Lo potremmo etichettare come un problema di “fisica politica”. Fino a quali dimensioni elettorali può espandersi il “corpo politico” Lega? E fino a dove può esercitare la sua forza gravitazionale verso elettori e gruppi sociali per attrarli nella propria orbita di consensi?Il quesito si è fatto centrale perché i sondaggi sulle preferenze di voto hanno già segnalato il sorpasso del partito di Salvini ai danni del partner del «contratto». Una sorta di cavalcata trionfale, considerando che le politiche del 4 marzo scorso avevano fotografato dei rapporti di forza che vedevano il Movimento 5 Stelle pesare quasi il doppio quanto a voti. Dopo il lunghissimo travaglio della formazione del governo, però, la formazione politica trasformata dal suo segretario in un partito nazionale (e nazionalista) di destra sovranista (e xenofoba) ha intrapreso un’avanzata praticamente irresistibile, e ha sopravanzato i pentastellati nelle consultazioni amministrative. Effetto dell’ipermediaticità di colui che è capo politico e, al medesimo tempo, vicepresidente del Consiglio e ministro dell’Interno, e sta conducendo una campagna elettorale permanente (con le conseguenti problematicità e criticità sotto il profilo del rigore istituzionale), e della capacità della Lega di imporre senza sosta la sua agenda politica e di governo.
La crescita, stando alle rilevazioni, di 10-12 punti nel corso degli ultimi 3 mesi certifica una volta di più il trend divenuto ormai strutturale anche in Italia della volatilità elettorale. Salvini, che non ha formalmente mai rotto la coalizione di centrodestra – egemonizzata e convertita in un destracentro su posizioni da Paesi del Gruppo di Visegrad (che cita, infatti, a ogni piè sospinto come alleati sul fronte dell’Unione europea) – sta praticamente svuotando Forza Italia, entrata in una crisi strutturale (e, a meno di colpi di scena, irreversibile).Un altro (ampio) settore da cui la Lega “di lotta anche quando è al governo” può attingere è rappresentato dall’elettorato grillino, quello più arrabbiato, rancoroso e protestatario per il quale lo scivolamento dalle geometrie variabili del M5S alla linea dura e pura del salvinismo risulterebbe (quasi) automatico. Perché la Lega balla (e gioca), giustappunto, da sola; e l’alleanza con i pentastellati si rivela, in tutta evidenza, di natura puramente tattica (nonostante vi siano alcuni punti di fondo, riconducibili all’armamentario ideologico del populismo, in comune).

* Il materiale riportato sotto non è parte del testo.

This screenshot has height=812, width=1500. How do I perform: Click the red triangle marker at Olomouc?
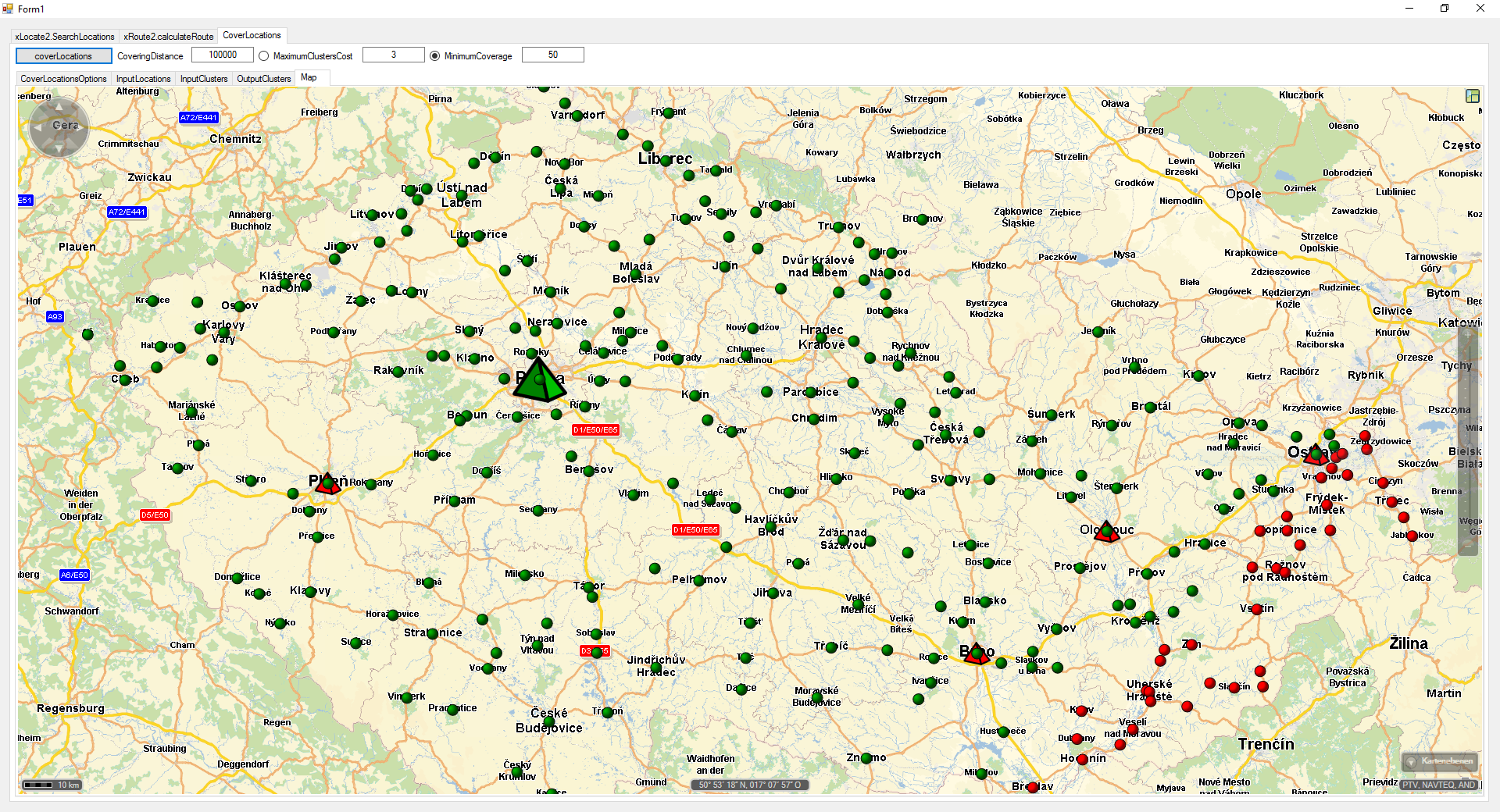(x=1106, y=532)
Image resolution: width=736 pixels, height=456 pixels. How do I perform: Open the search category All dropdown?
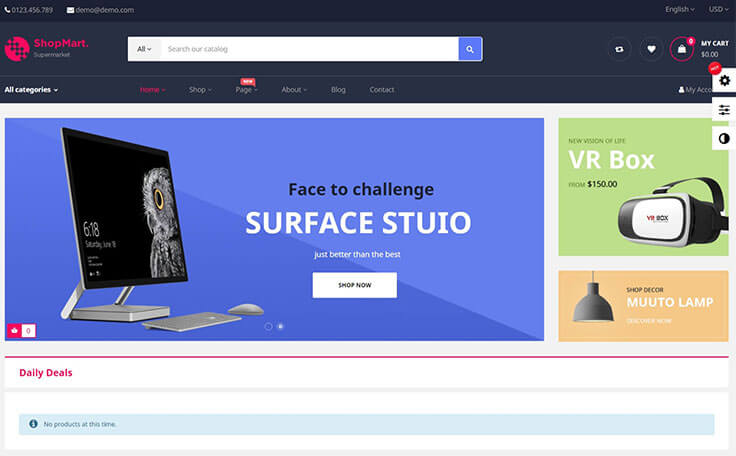pos(144,49)
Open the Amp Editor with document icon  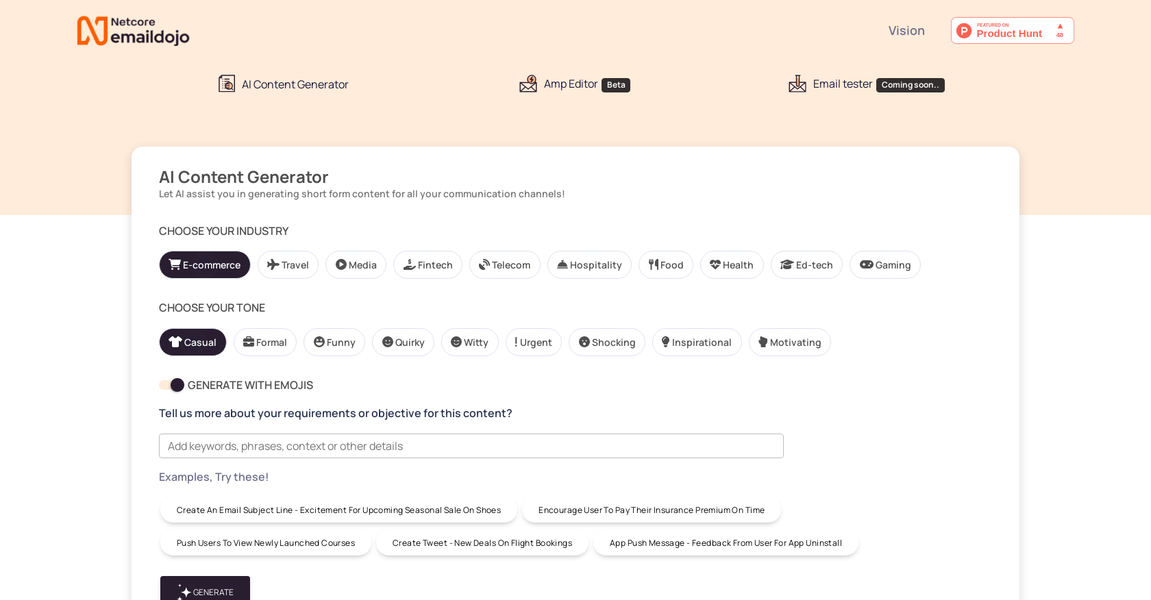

Salvini può quindi contare su ulteriori margini di incremento dei voti, ma – una volta potenzialmente riassorbito l’intero bacino di una destra più radicalizzata (e dalla quale fuoriusciranno necessariamente, anche se risultano sempre più sparuti, gli elettori di orientamento conservatore moderato) – raggiungerà un (sebbene al momento ancora di là da venire) limite fisiologico di crescita. E, quando dovrà confrontarsi con il (molto probabile) gap tra gli annunci e le realizzazioni, si troverà a dover fronteggiare necessariamente la minaccia di una volatilità di ritorno dell’elettorato. Dunque, crescita esponenziale ma, per riprendere una categoria della cultura ambientalista, non infinita né illimitata.Al leader leghista, però, l’arma di una riforma elettorale per ritornare al maggioritario (su cui, in questo panorama di destrutturazione dei competitor, potrebbe agevolmente convergere il M5S). E, in ogni caso, gli rimarrà uno dei sempreverdi del repertorio populista: la strategia della moltiplicazione dei nemici, che non contempla unicamente i tanti “esterni” (dall’Unione europea alle ong), ma prevede anche la possibilità di qualcuno “interno” (e il primo candidato appare il ministro dell’Economia Giovanni Tria, “reo” di avere dichiarato che serve una certa continuità con le politiche del predecessore Pier Carlo Padoan). Insomma, «tanti nemici, tanto onore».